Caso Araceli ou os tecidos de flanela da infância

Era final de 1992 ou início de 1993. Estava deitada, no auge da minha infância, no chão da sala, agarrada a uma edição da Revista Manchete. No rádio, tocava um hit daquele tempo – uma versão nacional da música Words, do Bee Gees. “São só palavras, e palavras são tudo que tenho”... Eu não era lá uma leitora assídua de revistas, mas uma grande reportagem me prendeu a atenção naquela noite.

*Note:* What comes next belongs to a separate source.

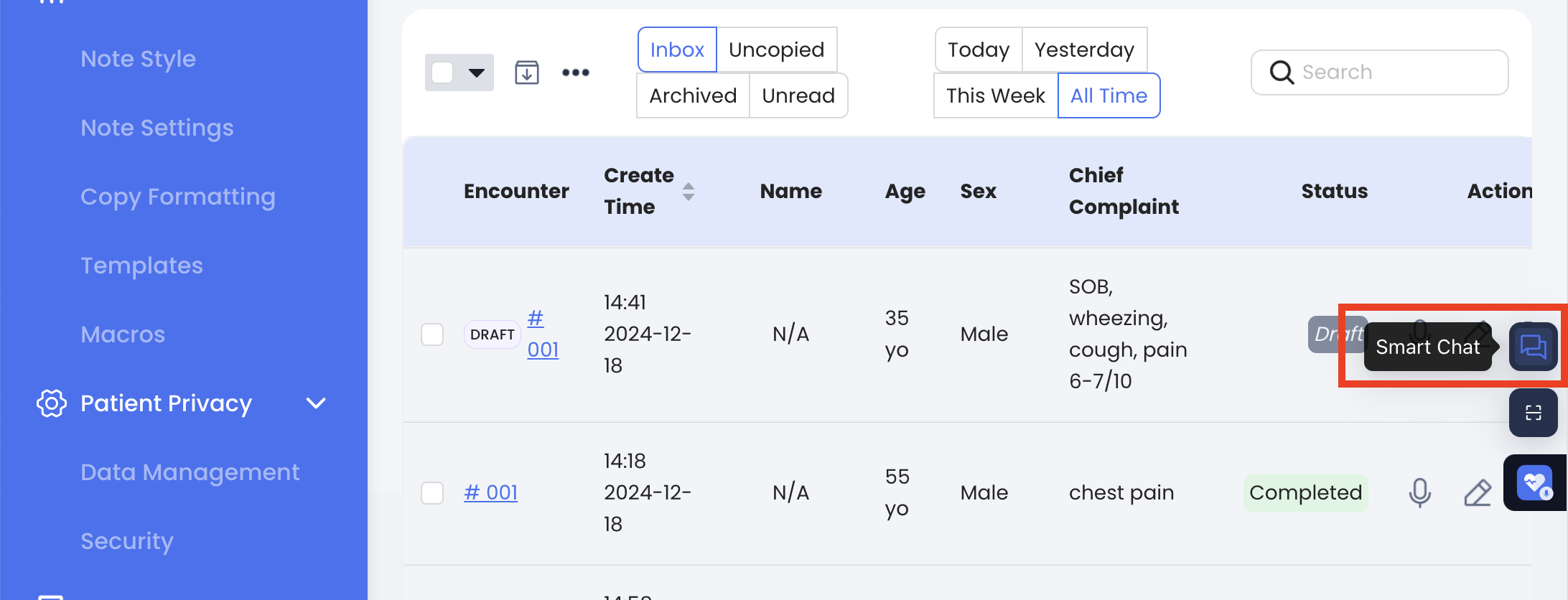
Task: Open the Smart Chat icon button
Action: click(x=1533, y=347)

Falava do Caso Araceli, menina de apenas oito anos, mais ou menos a minha idade na época, que havia sido estuprada e morta em 1973. Nas páginas da Manchete, Araceli em fotos de família, com sorrisos tão lindos e tão puros, que me transformaram para sempre. Aquele sorriso violado, aquele acesso ao lado mais pútrido da humanidade, me marcaram fundo.
Nos dias que seguiram, uma ideia estranha: me vestir igual a ela, com aquelas roupas estilo marinheiro, moda no início dos anos 70. Além da idade, a franja e o rosto – com aqueles olhos profundos, eu também já tinha. Não sei o que houve comigo, mas a reportagem me tocou tanto que hoje, quase 40 anos depois deste que foi um dos crimes mais bárbaros registrados no país, ainda não solucionado, e quase 20 anos depois daquela leitura intensa, o Caso Areceli ou “Crime Araceli”, como ficou conhecido, ainda me causa grande desconforto.
Não sou a pessoa indicada para dizer o motivo deste apego ao caso, mas, acredito que como ser humano, me senti tocada por tamanha crueldade e tamanha identificação. “Podia ser comigo”, devo ter pensado, provavelmente. E hoje, ao rever os frames do crime hediondo, penso: “podia ser com quem eu amo”.

Crônica feita em alusão ao dia 18 de maio, “Dia Nacional de Combate ao Abuso e à Exploração Sexual de Crianças e Adolescentes”.